Setelah selesai upacara, ongkek yang berisi sesaji dikorbankan di Puden Cemara Lawang dan
kawah Gunung Bromo. Seluruh ongkek tersebut dilemparkan ke dalam kawah sebagai simbol
pengorbanan yang dilakukan nenek moyang mereka. Upacara Kasada Bromo sendiri telah
digelar sejak masa Kerajaan Majapahit dan Gunung Bromo memang dianggap sebagai tempat
suci. Gunung Bromo berasal dari bahasa Sansekerta yang berarti brahma atau seorang dewa
yang utama. Pada masa Dinasti Brawijaya, permaisurinya dikaruniai anak perempuan bernama
Roro Anteng. Setelah beranjak dewasa putri ini menikah dengan seorang pemuda dari Kasta
Brahmana bernama Joko Seger. Keduanya kemudian memutuskan tinggal dan menjadi penguasa
di Tengger saat Kerajaan Majapahit mengalami kemerosotan dan pengaruh Islam semakin kuat
di Pulau Jawa. Setelah sekian lama hidup bersama, mereka sangat bersedih karena belum juga
dikaruniai anak. Akhirnya mereka pun bersemedi di puncak Gunung Bromo dan mendapatkan
petunjuk bahwa permintaan mereka akan dikabulkan dengan syarat anak bungsu mereka setelah
lahir harus dikorbankan ke kawah Gunung Bromo. Setelah dikaruniai 25 orang anak, tiba
saatnya pasangan ini harus mengorbankan si bungsu, mereka tidak tega melakukannya.
Akhirnya, Dewa marah dan membawa anak bungsu tersebut masuk ke kawah Bromo. Timbul
suara dari si anak bungsu agar orang tua mereka hidup tenang beserta saudara-saudaranya.
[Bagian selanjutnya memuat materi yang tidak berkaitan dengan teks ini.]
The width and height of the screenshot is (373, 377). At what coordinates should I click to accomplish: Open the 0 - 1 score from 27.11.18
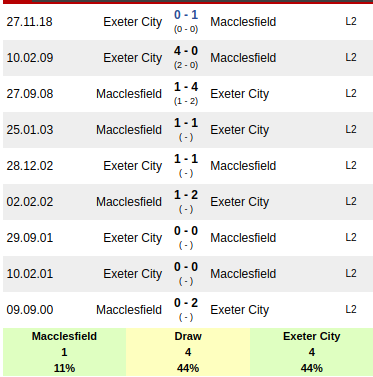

Untuk menghormati pengorbanan tersebut maka setiap tahun dilakukan upacara sesaji ke Kawah
Bromo dan terus berlangsung secara turun menurun hingga saat ini.Upacara Kasada Masyarakat
Tengger telah membawa manfaat bagi masyarakat tengger. Selain untuk meminta keselamatan,
upacara ini mampu menyedot banyak perhatian seluruh kalangan masyarakat. Ada nilai politik
dalam upacara Kasada ini dimana upacara Kasada merupakan upacara yang juga bertujuan
untuk menancapkan kekuatan politik di daerah tersebut.